Il menace de se suicider

Aux gendarmes, le militant écolo explique que si le maire ne revient pas sur sa décision, il se jettera du haut d’une terrasse. Ils en réfèrent donc au parquet qui leur demande de lui faire subir un examen médical.

Le praticien ordonne son hospitalisation

L’homme, débarrassé de ses entraves, est présenté au médecin du centre de secours de Mèze auquel il aurait réitéré ses menaces suicidaires. Le praticien ordonne donc son hospitalisation. "Il fallait un arrêté que j’ai immédiatement signé. On l’a conduit à l’hôpital psychiatrique La Colombière à Montpellier", conclut le maire.

Au terme de 72 heures d’observation, l’hospitalisation d’office est confirmée par un arrêté préfectoral. La mesure n’a été levée qu’hier après-midi par le préfet après avis médical.

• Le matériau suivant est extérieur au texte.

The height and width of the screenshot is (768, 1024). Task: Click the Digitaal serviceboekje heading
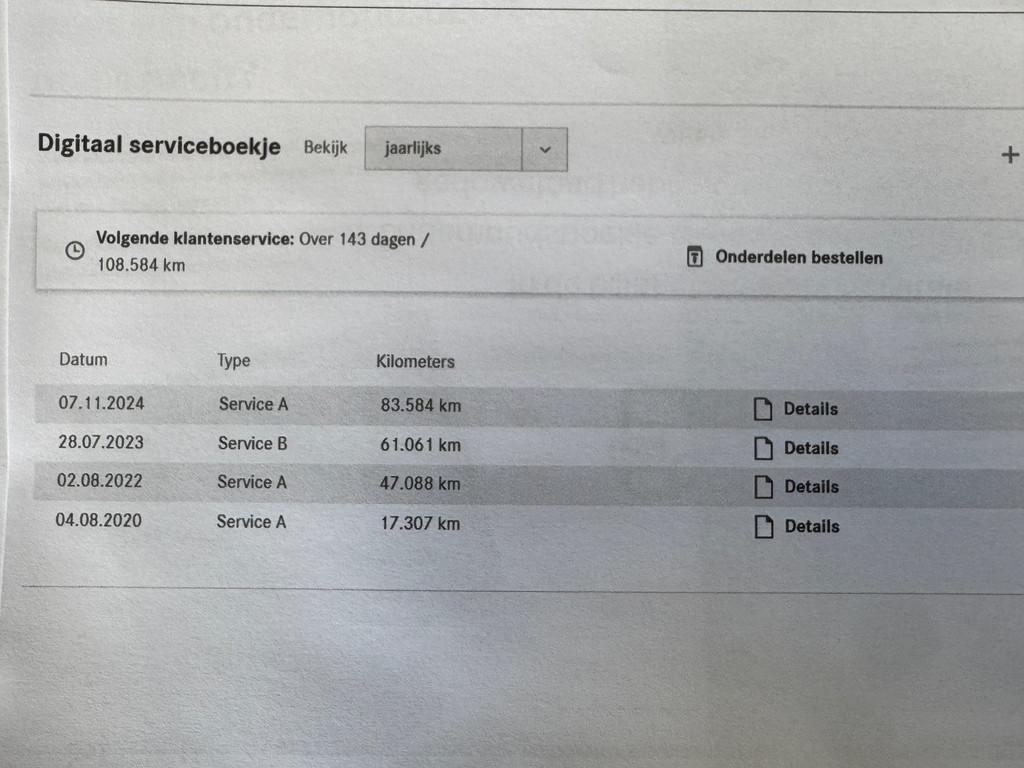point(159,145)
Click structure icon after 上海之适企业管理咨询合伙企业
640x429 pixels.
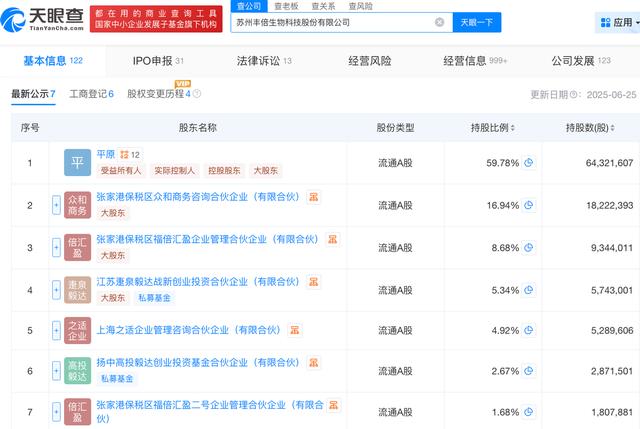295,330
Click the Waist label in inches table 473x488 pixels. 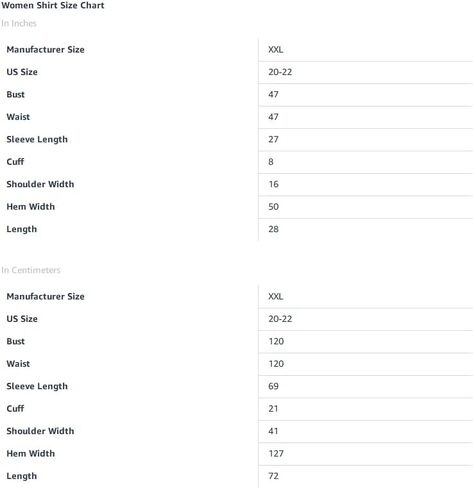[x=18, y=117]
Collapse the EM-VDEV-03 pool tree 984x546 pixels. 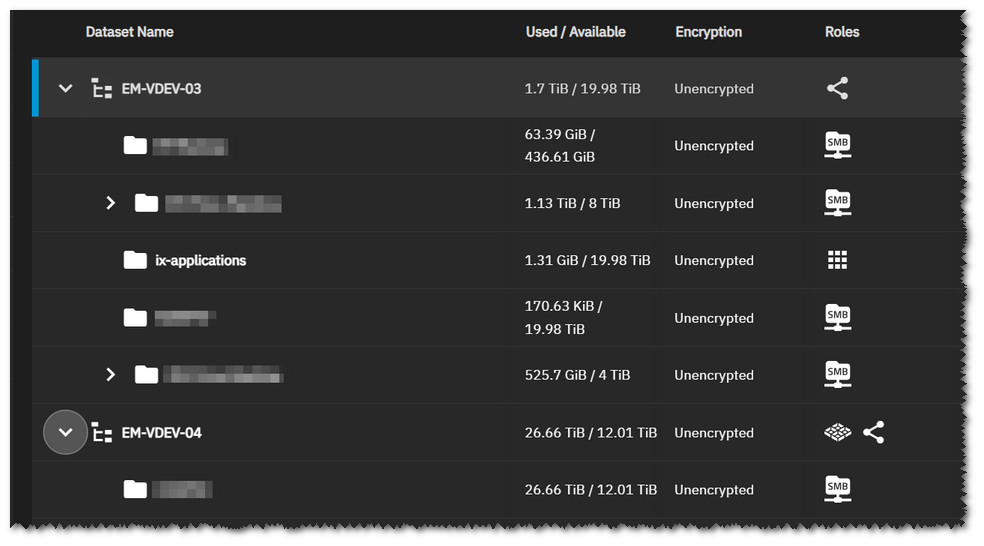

L’homme sera donc resté huit jours à La Colombière dans son intérêt pour les uns, dans le cadre d’une "garde à vue psychiatrique inadmissible" pour les autres. Ces derniers ne comptent pas s’arrêter là. Les arrêtés du maire et du préfet devraient être traduits devant le juge administratif. On parle également d’une plainte au civil.